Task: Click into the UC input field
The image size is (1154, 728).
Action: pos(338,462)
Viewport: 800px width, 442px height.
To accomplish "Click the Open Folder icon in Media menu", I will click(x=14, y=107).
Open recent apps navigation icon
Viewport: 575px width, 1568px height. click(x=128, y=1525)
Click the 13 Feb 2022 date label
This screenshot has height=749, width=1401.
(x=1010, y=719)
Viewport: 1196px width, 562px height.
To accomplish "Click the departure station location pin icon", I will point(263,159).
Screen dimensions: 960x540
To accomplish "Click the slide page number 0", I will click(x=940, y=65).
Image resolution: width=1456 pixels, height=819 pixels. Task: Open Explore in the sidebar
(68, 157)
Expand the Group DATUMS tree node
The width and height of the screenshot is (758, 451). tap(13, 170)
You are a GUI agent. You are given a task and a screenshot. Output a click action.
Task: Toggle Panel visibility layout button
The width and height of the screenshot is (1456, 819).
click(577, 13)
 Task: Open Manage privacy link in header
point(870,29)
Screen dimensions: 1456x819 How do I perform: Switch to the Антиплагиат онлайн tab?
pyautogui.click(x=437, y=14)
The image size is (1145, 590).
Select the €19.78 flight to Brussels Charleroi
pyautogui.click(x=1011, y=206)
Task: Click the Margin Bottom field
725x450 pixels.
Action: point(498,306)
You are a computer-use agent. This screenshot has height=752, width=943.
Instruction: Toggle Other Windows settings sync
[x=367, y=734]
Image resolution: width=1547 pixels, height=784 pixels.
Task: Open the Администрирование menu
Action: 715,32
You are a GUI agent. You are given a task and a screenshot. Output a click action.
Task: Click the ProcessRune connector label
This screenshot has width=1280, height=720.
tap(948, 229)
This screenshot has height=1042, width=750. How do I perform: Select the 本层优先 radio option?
++++++
- [Exercise brief]
Recast the lines above as a Markdown table with two columns, Row and Line. Give each line its own row, numbered in order, and leave out any blank lines.

- [Complete answer]
| Row | Line |
|---|---|
| 1 | Task: Click into the UC input field |
| 2 | The image size is (1154, 728). |
| 3 | Action: pos(338,462) |
| 4 | Viewport: 800px width, 442px height. |
| 5 | To accomplish "Click the Open Folder icon in Media menu", I will click(x=14, y=107). |
| 6 | Open recent apps navigation icon |
| 7 | Viewport: 575px width, 1568px height. click(x=128, y=1525) |
| 8 | Click the 13 Feb 2022 date label |
| 9 | This screenshot has height=749, width=1401. |
| 10 | (x=1010, y=719) |
| 11 | Viewport: 1196px width, 562px height. |
| 12 | To accomplish "Click the departure station location pin icon", I will point(263,159). |
| 13 | Screen dimensions: 960x540 |
| 14 | To accomplish "Click the slide page number 0", I will click(x=940, y=65). |
| 15 | Image resolution: width=1456 pixels, height=819 pixels. Task: Open Explore in the sidebar |
| 16 | (68, 157) |
| 17 | Expand the Group DATUMS tree node |
| 18 | The width and height of the screenshot is (758, 451). tap(13, 170) |
| 19 | You are a GUI agent. You are given a task and a screenshot. Output a click action. |
| 20 | Task: Toggle Panel visibility layout button |
| 21 | The width and height of the screenshot is (1456, 819). |
| 22 | click(577, 13) |
| 23 |  Task: Open Manage privacy link in header |
| 24 | point(870,29) |
| 25 | Screen dimensions: 1456x819 How do I perform: Switch to the Антиплагиат онлайн tab? |
| 26 | pyautogui.click(x=437, y=14) |
| 27 | The image size is (1145, 590). |
| 28 | Select the €19.78 flight to Brussels Charleroi |
| 29 | pyautogui.click(x=1011, y=206) |
| 30 | Task: Click the Margin Bottom field |
| 31 | 725x450 pixels. |
| 32 | Action: point(498,306) |
| 33 | You are a computer-use agent. This screenshot has height=752, width=943. |
| 34 | Instruction: Toggle Other Windows settings sync |
| 35 | [x=367, y=734] |
| 36 | Image resolution: width=1547 pixels, height=784 pixels. |
| 37 | Task: Open the Администрирование menu |
| 38 | Action: 715,32 |
| 39 | You are a GUI agent. You are given a task and a screenshot. Output a click action. |
| 40 | Task: Click the ProcessRune connector label |
| 41 | This screenshot has width=1280, height=720. |
| 42 | tap(948, 229) |
| 43 | This screenshot has height=1042, width=750. How do I perform: Select the 本层优先 radio option? |